Für Republikaner steht viel auf dem Spiel
Tatsache ist allerdings auch, dass 30 Prozent der Trump-Wähler sich in der Umfrage gegen einen solchen Einsatz ausgesprochen haben. Auch demokratische Wähler sind überwiegend dagegen. Insgesamt wurde eine Intervention im Iran - zumindest vor den Angriffen - eher ablehnend betrachtet, auch wenn manche Republikaner das entschlossene Vorgehen von Trump begrüßen. Damit müssen sich der US-Präsident und die Republikaner wenige Monate vor den wichtigen Zwischenwahlen auseinandersetzen. Selbst kleine Abwanderungen an Wählern könnten überproportionale Folgen haben.
Die Lage ist angespannt. Trump hat viele MAGA-Anhänger zuletzt bereits mit der Affäre um den verurteilten Sexualstraftäter Jeffrey Epstein verstimmt. Im Wahlkampf hatte er mehrfach eine Veröffentlichung der Ermittlungsakten in Aussicht gestellt. Tatsächlich dauerte es Monate, bis Trump dem öffentlichen Druck nachgab. Dabei überwarf er sich auch mit seiner langjährigen Vertrauten, der rechten Hardlinerin Marjorie Taylor Greene, die daraufhin auf Konfrontationskurs zum Präsidenten ging: "Wir haben für 'America First' und KEINE Kriege gestimmt", kommentierte sie jüngst.
Die Zustimmungswerte von Trump befanden sich zuletzt im freien Fall. Eine Umfrage vor seiner Rede zur Lage der Nation in der vergangenen Woche ergab, dass sechs von zehn Amerikanern nicht mit der Art und Weise seiner Regierungsführung einverstanden sind.
Epstein, Bezahlbarkeit, Iran
Für Trump könnte der Krieg gegen den Iran damit zur Zerreißprobe werden. Ein noch größerer Bruch mit der eigenen Basis wäre fatal: Am 3. November stehen beide Parlamentskammern zur Wahl. Dann werden alle Sitze im Repräsentantenhaus und etwa ein Drittel des Senats neu bestimmt.

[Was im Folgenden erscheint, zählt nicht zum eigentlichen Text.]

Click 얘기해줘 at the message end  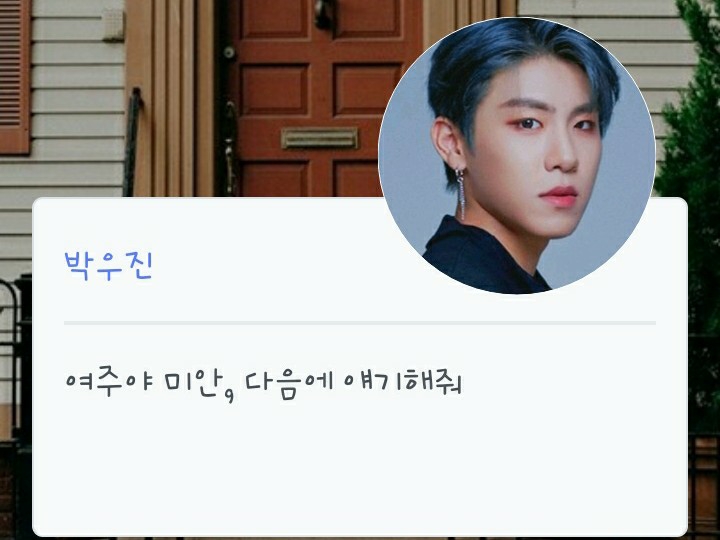pyautogui.click(x=403, y=382)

Wie Trumps Militäroffensive sich auf die Wahlen auswirken wird, bleibt abzuwarten. Viel dürfte auch davon abhängen, ob Trump seine Ziele in kurzer Zeit erreichen kann oder ob sich der US-Einsatz wochen- oder gar monatelang hinzieht. Dabei dürfte auch spannend sein, ob der Einsatz von innenpolitischen Problemen ablenken kann: Das bestimmende Thema der vergangenen Wochen war neben dem Epstein-Skandal die Bezahlbarkeit. Die Lebenshaltungskosten bleiben allerdings infolge von Trumps aggressiver Zollpolitik hoch. Nicht nur Kritiker, auch Studien und Analysen sehen darin keine neue Einnahmequelle, sondern eine Steuer, die letztlich von den US-Bürgern bezahlt wird.
Zudem könnte eine weitere Eskalation im Iran die Inflation durch steigende Energiepreise weiter befeuern. Spätestens wenn die Ölpreise steigen und damit Tanken teurer wird, könnte sich Trumps außenpolitischer Befreiungsversuch als innenpolitisches Eigentor erweisen.